Tight lines and tensions on the Tay
Tensions as well as fish hovered beneath the surface as Scotland’s first minister, Alex Salmond, presided over the opening of the salmon season on the river Tay at Dunkeld last week.
Hugh Campbell Adamson, chairman of the Salmon & Trout Association (Scotland), expressed surprise that Salmond had been chosen to open the Tay season in what he described as a “politically charged atmosphere”, with the referendum on independence later this year and concerns running high over government proposals for radical land reform (News, 15 January).
Salmond used the opportunity to announce an independent review of wild fisheries management in Scotland, to be led by outgoing Scottish Natural Heritage chairman Andrew Thin.
A spokesman for the Scottish Gamekeepers Association (SGA) said that gillies in the north and west of the country hoped that the review would tackle the sea lice problem, which they felt the government had failed to do. Sharing the gillies concern about sea lice, protesters from Project Wild Scotland held banners bearing the slogan “Lousy Salmond”.

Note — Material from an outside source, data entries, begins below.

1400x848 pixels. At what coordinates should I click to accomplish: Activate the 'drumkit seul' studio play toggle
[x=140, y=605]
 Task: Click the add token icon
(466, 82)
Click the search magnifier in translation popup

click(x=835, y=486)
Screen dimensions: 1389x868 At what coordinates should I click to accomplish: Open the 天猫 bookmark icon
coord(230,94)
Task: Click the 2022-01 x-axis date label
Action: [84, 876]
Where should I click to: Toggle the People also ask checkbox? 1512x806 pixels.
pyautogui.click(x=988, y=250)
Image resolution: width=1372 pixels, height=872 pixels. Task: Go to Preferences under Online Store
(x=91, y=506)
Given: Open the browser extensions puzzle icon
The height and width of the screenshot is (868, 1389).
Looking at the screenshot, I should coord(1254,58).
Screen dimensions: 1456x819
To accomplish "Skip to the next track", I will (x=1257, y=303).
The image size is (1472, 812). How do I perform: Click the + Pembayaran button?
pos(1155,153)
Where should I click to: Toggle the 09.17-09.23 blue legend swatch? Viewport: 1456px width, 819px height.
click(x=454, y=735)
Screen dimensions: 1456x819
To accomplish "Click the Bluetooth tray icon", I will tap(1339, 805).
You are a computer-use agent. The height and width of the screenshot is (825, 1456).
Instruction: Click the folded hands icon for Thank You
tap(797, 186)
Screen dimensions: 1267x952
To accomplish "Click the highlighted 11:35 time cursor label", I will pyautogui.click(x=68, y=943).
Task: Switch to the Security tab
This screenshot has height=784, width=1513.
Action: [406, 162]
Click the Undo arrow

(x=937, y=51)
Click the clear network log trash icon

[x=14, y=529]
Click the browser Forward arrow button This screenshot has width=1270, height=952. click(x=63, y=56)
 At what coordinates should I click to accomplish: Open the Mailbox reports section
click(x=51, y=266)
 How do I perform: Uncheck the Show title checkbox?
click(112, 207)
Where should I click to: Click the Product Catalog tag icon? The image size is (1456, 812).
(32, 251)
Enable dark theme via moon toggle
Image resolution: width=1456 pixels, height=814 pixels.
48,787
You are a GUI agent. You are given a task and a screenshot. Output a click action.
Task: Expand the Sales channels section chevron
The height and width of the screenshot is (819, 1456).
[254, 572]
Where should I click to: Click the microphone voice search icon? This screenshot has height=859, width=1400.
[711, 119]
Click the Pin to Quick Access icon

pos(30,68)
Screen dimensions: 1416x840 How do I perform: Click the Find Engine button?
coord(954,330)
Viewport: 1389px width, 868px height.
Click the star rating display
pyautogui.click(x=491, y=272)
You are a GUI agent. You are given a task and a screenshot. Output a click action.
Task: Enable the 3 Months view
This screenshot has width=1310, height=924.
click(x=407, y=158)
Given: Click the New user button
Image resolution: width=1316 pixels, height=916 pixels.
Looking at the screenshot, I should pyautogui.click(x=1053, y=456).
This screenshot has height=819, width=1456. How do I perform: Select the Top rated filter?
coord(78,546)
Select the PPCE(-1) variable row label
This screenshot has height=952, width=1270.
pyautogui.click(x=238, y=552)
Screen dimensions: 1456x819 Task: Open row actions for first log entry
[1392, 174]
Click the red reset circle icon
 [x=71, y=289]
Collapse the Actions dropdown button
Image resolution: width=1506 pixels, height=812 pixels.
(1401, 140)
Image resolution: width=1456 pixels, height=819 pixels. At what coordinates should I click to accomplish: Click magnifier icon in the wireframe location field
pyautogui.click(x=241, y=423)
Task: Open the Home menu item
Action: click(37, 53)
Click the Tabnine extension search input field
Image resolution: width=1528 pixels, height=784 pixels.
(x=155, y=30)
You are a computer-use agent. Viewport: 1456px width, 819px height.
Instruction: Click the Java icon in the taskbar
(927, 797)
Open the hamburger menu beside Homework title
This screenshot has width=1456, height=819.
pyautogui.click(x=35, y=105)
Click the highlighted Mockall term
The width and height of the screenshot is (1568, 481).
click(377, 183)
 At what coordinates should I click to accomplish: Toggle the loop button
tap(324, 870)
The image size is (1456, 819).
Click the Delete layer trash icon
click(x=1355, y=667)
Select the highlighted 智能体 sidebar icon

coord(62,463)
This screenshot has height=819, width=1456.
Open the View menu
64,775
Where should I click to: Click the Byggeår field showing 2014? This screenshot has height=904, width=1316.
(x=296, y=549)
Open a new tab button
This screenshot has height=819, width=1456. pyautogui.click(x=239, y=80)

Earlier in the week, the Association of Salmon Fishery Boards (ASFB) called for a moratorium on killing salmon in Scotland’s rivers until 15 May to preserve spring stocks, asking anglers to use catch-and-release only. The ASFB’s request was met with stiff opposition from the Salmon Net Fishing Association of Scotland (SNFAS), whose members also voted last November to bring an end to agreements to delay the start of the net fishing by six weeks (see News, 27 November).